Master of Puppets to ostatni album nagrany z Cliffem Burtonem.
Zespół zgodnie twierdzi, że jeżeli można chwalić Metallikę za jakąkolwiek dojrzałość muzyczną i zmysł kompozycyjny, to jest to zasługa Cliffa Burtona. Co prawda niezmiennie głównymi kompozytorami byli i są James Hetfield i Lars Ulrich, ale to właśnie Burton przekazał im wiedzę o teorii muzyki i tego, jak powinno się utwory pisać.
Basista zginał tragicznie podczas trasy promującej Master of Puppets. Autokar wiozący zespół wpadł w poślizg i się przewrócił. Burton był jedyną ofiarą wypadku, a jego śmierć do dziś jest traumatycznym i bolesnym przeżyciem dla reszty zespołu.
Na remasterze utworów się nie zakończy, kolekcjonerzy będą mieli na co wydać pieniądze.
Reedycja Master of Puppets nie będzie zawierała żadnego nowego materiału muzycznego. Piosenki i utwory zostaną poddane ponownemu miksowi i masteringowi, dzięki czemu mają zyskać głębię i jeszcze lepsze brzmienie.
Oprócz tego, w księgarniach pojawiła się, związana z Master of Puppets, książka Metallica: Back to the Front. Publikacja dokumentuje bardzo dokładnie historię nagrywania płyty i wielkiej trasy koncertowej, która ją promowała. – To był nadal bunt. Nadal byliśmy grupką młodzików w furgonetce, z misją podboju świata – wspomina James Hetfield.

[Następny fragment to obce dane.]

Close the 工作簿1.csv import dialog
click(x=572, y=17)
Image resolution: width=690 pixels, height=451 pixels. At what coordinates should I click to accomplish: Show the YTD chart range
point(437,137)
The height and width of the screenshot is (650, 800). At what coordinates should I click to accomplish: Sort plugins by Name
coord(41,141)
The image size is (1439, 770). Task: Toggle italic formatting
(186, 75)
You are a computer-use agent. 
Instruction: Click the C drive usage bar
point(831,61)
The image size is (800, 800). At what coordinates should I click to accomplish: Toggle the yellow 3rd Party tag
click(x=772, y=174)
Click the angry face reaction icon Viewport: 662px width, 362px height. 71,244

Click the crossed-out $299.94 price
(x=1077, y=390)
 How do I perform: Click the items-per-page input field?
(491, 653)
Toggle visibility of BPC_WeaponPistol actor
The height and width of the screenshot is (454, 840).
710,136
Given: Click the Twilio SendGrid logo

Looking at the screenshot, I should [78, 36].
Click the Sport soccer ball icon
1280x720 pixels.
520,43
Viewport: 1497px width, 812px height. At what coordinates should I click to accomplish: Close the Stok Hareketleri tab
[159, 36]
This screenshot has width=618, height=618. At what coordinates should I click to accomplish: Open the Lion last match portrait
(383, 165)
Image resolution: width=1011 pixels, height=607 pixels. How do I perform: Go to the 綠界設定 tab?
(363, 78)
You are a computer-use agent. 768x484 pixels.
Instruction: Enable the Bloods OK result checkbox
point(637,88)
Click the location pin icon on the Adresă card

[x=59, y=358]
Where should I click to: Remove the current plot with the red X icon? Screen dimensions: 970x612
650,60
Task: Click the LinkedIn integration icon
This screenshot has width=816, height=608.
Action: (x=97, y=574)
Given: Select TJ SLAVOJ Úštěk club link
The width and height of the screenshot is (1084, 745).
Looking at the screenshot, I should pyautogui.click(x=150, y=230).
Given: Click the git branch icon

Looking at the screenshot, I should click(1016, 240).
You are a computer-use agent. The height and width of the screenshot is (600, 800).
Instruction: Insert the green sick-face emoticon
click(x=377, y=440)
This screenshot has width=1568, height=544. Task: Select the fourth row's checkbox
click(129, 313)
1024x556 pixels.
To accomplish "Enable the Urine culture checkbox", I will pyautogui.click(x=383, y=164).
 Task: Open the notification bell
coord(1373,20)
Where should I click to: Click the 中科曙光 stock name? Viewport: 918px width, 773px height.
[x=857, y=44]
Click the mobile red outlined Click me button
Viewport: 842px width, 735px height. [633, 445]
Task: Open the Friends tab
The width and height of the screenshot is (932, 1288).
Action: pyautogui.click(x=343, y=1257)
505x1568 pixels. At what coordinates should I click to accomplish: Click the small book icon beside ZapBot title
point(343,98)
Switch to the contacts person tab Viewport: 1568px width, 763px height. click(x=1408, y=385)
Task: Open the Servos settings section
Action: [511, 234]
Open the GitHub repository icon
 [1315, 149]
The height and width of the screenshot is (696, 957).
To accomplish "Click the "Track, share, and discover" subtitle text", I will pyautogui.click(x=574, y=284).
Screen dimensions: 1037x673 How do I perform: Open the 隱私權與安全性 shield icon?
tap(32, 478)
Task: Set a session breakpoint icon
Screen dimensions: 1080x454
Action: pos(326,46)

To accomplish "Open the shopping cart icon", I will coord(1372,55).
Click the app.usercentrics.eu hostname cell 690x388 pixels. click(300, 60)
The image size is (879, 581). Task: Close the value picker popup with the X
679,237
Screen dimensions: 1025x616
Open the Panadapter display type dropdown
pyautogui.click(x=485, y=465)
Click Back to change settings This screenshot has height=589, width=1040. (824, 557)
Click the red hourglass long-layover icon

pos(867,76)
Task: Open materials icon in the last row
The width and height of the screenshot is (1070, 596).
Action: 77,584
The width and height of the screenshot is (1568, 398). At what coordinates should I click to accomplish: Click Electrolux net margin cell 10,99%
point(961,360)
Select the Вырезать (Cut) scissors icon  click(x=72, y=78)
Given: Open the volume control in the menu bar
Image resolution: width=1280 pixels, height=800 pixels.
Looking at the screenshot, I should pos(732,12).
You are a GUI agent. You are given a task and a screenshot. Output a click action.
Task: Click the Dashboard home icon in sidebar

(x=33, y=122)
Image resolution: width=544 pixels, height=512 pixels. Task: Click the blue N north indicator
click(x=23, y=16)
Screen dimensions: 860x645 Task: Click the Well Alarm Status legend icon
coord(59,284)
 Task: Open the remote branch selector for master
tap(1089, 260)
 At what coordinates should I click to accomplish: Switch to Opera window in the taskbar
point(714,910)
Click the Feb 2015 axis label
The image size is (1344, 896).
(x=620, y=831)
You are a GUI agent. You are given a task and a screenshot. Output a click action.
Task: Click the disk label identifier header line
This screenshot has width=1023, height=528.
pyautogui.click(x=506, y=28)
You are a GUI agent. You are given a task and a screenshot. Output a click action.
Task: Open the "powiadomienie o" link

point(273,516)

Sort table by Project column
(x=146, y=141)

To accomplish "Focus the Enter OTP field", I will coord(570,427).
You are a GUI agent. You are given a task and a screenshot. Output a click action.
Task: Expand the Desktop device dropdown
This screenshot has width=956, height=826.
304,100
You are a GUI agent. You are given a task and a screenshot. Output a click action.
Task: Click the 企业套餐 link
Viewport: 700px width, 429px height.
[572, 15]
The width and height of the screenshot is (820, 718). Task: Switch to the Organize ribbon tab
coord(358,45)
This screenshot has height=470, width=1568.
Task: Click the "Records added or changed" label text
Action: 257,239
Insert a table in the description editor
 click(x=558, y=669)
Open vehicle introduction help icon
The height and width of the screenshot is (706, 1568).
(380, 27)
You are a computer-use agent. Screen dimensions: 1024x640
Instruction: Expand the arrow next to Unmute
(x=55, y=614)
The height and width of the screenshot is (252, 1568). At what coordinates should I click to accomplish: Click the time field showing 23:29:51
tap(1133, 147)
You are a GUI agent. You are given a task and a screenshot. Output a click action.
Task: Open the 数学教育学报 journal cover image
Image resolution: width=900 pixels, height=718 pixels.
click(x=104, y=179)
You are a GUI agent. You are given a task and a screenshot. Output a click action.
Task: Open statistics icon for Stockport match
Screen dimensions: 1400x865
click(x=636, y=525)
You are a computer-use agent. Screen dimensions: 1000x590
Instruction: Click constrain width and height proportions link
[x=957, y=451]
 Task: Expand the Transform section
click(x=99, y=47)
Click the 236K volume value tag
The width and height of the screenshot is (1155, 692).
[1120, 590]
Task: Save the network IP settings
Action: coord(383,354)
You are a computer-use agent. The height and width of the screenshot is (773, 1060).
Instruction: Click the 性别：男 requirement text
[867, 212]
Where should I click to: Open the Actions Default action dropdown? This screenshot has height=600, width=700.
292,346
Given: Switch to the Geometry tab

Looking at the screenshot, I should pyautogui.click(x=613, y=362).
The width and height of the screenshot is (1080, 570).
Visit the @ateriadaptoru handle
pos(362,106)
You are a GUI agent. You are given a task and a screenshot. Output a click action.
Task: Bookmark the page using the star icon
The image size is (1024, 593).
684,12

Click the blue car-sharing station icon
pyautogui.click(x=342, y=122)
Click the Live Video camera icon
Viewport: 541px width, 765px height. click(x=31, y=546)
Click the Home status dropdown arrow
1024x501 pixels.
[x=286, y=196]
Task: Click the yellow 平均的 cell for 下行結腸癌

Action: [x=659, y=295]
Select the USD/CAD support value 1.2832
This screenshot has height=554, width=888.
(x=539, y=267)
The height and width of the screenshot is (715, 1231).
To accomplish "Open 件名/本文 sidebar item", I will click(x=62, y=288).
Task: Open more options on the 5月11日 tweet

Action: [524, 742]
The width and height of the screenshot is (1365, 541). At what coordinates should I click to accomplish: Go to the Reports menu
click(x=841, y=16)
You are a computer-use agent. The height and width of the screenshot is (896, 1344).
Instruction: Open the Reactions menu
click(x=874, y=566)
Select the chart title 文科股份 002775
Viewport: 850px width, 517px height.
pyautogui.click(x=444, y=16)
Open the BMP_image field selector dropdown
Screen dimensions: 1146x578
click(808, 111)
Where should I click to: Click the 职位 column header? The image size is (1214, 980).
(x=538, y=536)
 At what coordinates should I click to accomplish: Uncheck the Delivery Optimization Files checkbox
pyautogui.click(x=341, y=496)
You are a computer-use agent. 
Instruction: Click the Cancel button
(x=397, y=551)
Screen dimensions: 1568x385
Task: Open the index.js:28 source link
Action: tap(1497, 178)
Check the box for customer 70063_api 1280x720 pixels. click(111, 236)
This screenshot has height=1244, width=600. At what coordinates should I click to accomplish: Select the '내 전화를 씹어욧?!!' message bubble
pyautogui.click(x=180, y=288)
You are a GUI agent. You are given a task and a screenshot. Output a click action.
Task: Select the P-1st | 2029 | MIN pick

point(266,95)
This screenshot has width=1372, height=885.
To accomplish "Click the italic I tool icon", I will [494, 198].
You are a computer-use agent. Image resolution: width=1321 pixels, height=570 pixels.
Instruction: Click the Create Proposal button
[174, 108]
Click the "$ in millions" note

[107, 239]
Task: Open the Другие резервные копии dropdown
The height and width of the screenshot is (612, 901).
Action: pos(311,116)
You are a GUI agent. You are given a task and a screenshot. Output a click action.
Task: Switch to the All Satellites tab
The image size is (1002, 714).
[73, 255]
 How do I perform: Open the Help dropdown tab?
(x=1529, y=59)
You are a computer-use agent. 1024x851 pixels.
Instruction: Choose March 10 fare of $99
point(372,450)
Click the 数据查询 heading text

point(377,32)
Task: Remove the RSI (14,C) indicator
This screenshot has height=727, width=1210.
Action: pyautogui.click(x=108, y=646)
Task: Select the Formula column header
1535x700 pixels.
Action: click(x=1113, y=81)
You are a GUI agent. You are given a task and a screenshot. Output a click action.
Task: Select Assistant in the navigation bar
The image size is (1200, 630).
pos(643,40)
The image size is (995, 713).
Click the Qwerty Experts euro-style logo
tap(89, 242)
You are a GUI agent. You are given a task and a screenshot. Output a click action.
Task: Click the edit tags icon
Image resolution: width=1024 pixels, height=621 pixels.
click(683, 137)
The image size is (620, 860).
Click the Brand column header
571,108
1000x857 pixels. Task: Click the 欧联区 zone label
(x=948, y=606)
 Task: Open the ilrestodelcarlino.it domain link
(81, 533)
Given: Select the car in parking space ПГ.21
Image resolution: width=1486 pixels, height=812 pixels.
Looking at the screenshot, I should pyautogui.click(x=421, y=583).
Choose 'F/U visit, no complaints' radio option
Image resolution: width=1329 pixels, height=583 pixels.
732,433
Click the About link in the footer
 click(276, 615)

Master of Puppets jest wyjątkowy na wiele różnych sposobów. To jedna z tych płyt, która z umysłów fanów takiej muzyki nie zniknęła nigdy. Była wielkim wydarzeniem w latach osiemdziesiątych, do dziś jest grana na koncertach, słuchana i masowo coverowana. Zachęcam do odsłuchu, nawet osoby, które niekoniecznie zafascynowane są ciężkim, agresywnym graniem gitarowym. Muzycznie, a także lirycznie, to ponadczasowe dzieło.